# Given exercise
Reproduce every one of the following entries word for word.

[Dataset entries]
====
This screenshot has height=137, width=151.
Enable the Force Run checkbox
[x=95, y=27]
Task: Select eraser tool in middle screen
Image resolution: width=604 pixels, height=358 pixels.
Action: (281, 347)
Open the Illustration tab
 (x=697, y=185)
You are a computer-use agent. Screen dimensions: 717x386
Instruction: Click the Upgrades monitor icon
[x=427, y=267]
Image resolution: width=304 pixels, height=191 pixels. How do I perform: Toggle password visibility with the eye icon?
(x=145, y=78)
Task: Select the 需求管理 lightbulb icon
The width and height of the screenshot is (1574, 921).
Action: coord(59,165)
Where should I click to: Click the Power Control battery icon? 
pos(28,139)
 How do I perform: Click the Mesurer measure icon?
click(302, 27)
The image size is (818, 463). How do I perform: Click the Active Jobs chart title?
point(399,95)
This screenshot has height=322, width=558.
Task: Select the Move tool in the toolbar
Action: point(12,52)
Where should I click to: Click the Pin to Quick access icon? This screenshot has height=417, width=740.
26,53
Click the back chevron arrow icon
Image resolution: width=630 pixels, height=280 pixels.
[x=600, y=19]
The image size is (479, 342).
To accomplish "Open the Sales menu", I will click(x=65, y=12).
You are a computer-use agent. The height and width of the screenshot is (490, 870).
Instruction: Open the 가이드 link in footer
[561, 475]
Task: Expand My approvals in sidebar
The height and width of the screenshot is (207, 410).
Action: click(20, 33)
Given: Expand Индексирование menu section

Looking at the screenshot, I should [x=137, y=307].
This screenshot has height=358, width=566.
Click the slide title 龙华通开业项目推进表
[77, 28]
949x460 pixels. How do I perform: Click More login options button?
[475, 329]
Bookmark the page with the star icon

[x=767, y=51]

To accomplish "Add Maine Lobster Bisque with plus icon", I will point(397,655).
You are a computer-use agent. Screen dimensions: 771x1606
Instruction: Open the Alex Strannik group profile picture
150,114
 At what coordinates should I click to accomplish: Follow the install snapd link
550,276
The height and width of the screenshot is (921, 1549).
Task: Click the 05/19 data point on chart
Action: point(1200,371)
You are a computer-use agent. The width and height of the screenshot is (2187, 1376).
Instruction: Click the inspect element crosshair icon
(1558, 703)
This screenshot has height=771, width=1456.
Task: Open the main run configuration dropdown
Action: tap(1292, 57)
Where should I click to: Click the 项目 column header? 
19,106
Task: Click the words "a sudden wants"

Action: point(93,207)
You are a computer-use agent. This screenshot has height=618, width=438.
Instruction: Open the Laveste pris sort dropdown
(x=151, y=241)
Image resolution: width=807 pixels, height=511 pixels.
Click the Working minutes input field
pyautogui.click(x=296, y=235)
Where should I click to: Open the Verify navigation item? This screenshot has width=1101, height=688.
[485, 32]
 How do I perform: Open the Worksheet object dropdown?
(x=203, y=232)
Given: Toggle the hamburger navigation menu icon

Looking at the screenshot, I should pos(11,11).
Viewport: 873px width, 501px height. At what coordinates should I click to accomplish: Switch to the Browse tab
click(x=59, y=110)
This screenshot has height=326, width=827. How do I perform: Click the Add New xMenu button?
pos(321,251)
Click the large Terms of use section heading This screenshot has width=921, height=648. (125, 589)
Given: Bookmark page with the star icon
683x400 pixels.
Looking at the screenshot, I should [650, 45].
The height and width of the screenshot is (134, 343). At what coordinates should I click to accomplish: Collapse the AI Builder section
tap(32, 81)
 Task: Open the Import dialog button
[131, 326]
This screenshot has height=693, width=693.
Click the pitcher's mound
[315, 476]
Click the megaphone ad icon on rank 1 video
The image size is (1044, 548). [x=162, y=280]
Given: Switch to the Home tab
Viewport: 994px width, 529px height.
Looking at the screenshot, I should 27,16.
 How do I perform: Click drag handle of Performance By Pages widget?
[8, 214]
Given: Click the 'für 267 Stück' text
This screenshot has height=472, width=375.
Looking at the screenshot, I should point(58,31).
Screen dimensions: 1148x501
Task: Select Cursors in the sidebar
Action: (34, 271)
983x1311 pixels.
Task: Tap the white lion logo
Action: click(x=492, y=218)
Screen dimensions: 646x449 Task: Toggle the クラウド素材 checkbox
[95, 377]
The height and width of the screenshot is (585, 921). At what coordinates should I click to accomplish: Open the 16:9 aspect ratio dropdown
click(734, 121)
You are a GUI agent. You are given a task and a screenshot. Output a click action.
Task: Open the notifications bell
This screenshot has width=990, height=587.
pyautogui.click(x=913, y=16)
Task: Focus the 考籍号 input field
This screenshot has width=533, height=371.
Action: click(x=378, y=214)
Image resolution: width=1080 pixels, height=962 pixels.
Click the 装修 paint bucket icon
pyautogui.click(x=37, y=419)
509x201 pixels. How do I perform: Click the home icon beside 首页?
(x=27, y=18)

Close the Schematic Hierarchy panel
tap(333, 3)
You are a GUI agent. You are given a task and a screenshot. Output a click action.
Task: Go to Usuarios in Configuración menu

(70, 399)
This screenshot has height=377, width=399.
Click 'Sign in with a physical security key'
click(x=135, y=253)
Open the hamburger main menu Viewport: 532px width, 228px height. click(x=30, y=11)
====
# Exercise answer
This screenshot has height=137, width=151.
Enable the Force Run checkbox
[x=95, y=27]
Task: Select eraser tool in middle screen
Image resolution: width=604 pixels, height=358 pixels.
Action: (281, 347)
Open the Illustration tab
 (x=697, y=185)
You are a computer-use agent. Screen dimensions: 717x386
Instruction: Click the Upgrades monitor icon
[x=427, y=267]
Image resolution: width=304 pixels, height=191 pixels. How do I perform: Toggle password visibility with the eye icon?
(x=145, y=78)
Task: Select the 需求管理 lightbulb icon
The width and height of the screenshot is (1574, 921).
Action: coord(59,165)
Where should I click to: Click the Power Control battery icon? 
pos(28,139)
 How do I perform: Click the Mesurer measure icon?
click(302, 27)
The image size is (818, 463). How do I perform: Click the Active Jobs chart title?
point(399,95)
This screenshot has height=322, width=558.
Task: Select the Move tool in the toolbar
Action: point(12,52)
Where should I click to: Click the Pin to Quick access icon? This screenshot has height=417, width=740.
26,53
Click the back chevron arrow icon
Image resolution: width=630 pixels, height=280 pixels.
[x=600, y=19]
The image size is (479, 342).
To accomplish "Open the Sales menu", I will click(x=65, y=12).
You are a computer-use agent. The height and width of the screenshot is (490, 870).
Instruction: Open the 가이드 link in footer
[561, 475]
Task: Expand My approvals in sidebar
The height and width of the screenshot is (207, 410).
Action: click(20, 33)
Given: Expand Индексирование menu section

Looking at the screenshot, I should [x=137, y=307].
This screenshot has height=358, width=566.
Click the slide title 龙华通开业项目推进表
[77, 28]
949x460 pixels. How do I perform: Click More login options button?
[475, 329]
Bookmark the page with the star icon

[x=767, y=51]

To accomplish "Add Maine Lobster Bisque with plus icon", I will point(397,655).
You are a computer-use agent. Screen dimensions: 771x1606
Instruction: Open the Alex Strannik group profile picture
150,114
 At what coordinates should I click to accomplish: Follow the install snapd link
550,276
The height and width of the screenshot is (921, 1549).
Task: Click the 05/19 data point on chart
Action: point(1200,371)
You are a computer-use agent. The width and height of the screenshot is (2187, 1376).
Instruction: Click the inspect element crosshair icon
(1558, 703)
This screenshot has height=771, width=1456.
Task: Open the main run configuration dropdown
Action: tap(1292, 57)
Where should I click to: Click the 项目 column header? 
19,106
Task: Click the words "a sudden wants"

Action: point(93,207)
You are a computer-use agent. This screenshot has height=618, width=438.
Instruction: Open the Laveste pris sort dropdown
(x=151, y=241)
Image resolution: width=807 pixels, height=511 pixels.
Click the Working minutes input field
pyautogui.click(x=296, y=235)
Where should I click to: Open the Verify navigation item? This screenshot has width=1101, height=688.
[485, 32]
 How do I perform: Open the Worksheet object dropdown?
(x=203, y=232)
Given: Toggle the hamburger navigation menu icon

Looking at the screenshot, I should pos(11,11).
Viewport: 873px width, 501px height. At what coordinates should I click to accomplish: Switch to the Browse tab
click(x=59, y=110)
This screenshot has height=326, width=827. How do I perform: Click the Add New xMenu button?
pos(321,251)
Click the large Terms of use section heading This screenshot has width=921, height=648. (125, 589)
Given: Bookmark page with the star icon
683x400 pixels.
Looking at the screenshot, I should [650, 45].
The height and width of the screenshot is (134, 343). At what coordinates should I click to accomplish: Collapse the AI Builder section
tap(32, 81)
 Task: Open the Import dialog button
[131, 326]
This screenshot has height=693, width=693.
Click the pitcher's mound
[315, 476]
Click the megaphone ad icon on rank 1 video
The image size is (1044, 548). [x=162, y=280]
Given: Switch to the Home tab
Viewport: 994px width, 529px height.
Looking at the screenshot, I should 27,16.
 How do I perform: Click drag handle of Performance By Pages widget?
[8, 214]
Given: Click the 'für 267 Stück' text
This screenshot has height=472, width=375.
Looking at the screenshot, I should point(58,31).
Screen dimensions: 1148x501
Task: Select Cursors in the sidebar
Action: (34, 271)
983x1311 pixels.
Task: Tap the white lion logo
Action: click(x=492, y=218)
Screen dimensions: 646x449 Task: Toggle the クラウド素材 checkbox
[95, 377]
The height and width of the screenshot is (585, 921). At what coordinates should I click to accomplish: Open the 16:9 aspect ratio dropdown
click(734, 121)
You are a GUI agent. You are given a task and a screenshot. Output a click action.
Task: Open the notifications bell
This screenshot has width=990, height=587.
pyautogui.click(x=913, y=16)
Task: Focus the 考籍号 input field
This screenshot has width=533, height=371.
Action: click(x=378, y=214)
Image resolution: width=1080 pixels, height=962 pixels.
Click the 装修 paint bucket icon
pyautogui.click(x=37, y=419)
509x201 pixels. How do I perform: Click the home icon beside 首页?
(x=27, y=18)

Close the Schematic Hierarchy panel
tap(333, 3)
You are a GUI agent. You are given a task and a screenshot. Output a click action.
Task: Go to Usuarios in Configuración menu

(70, 399)
This screenshot has height=377, width=399.
Click 'Sign in with a physical security key'
click(x=135, y=253)
Open the hamburger main menu Viewport: 532px width, 228px height. click(x=30, y=11)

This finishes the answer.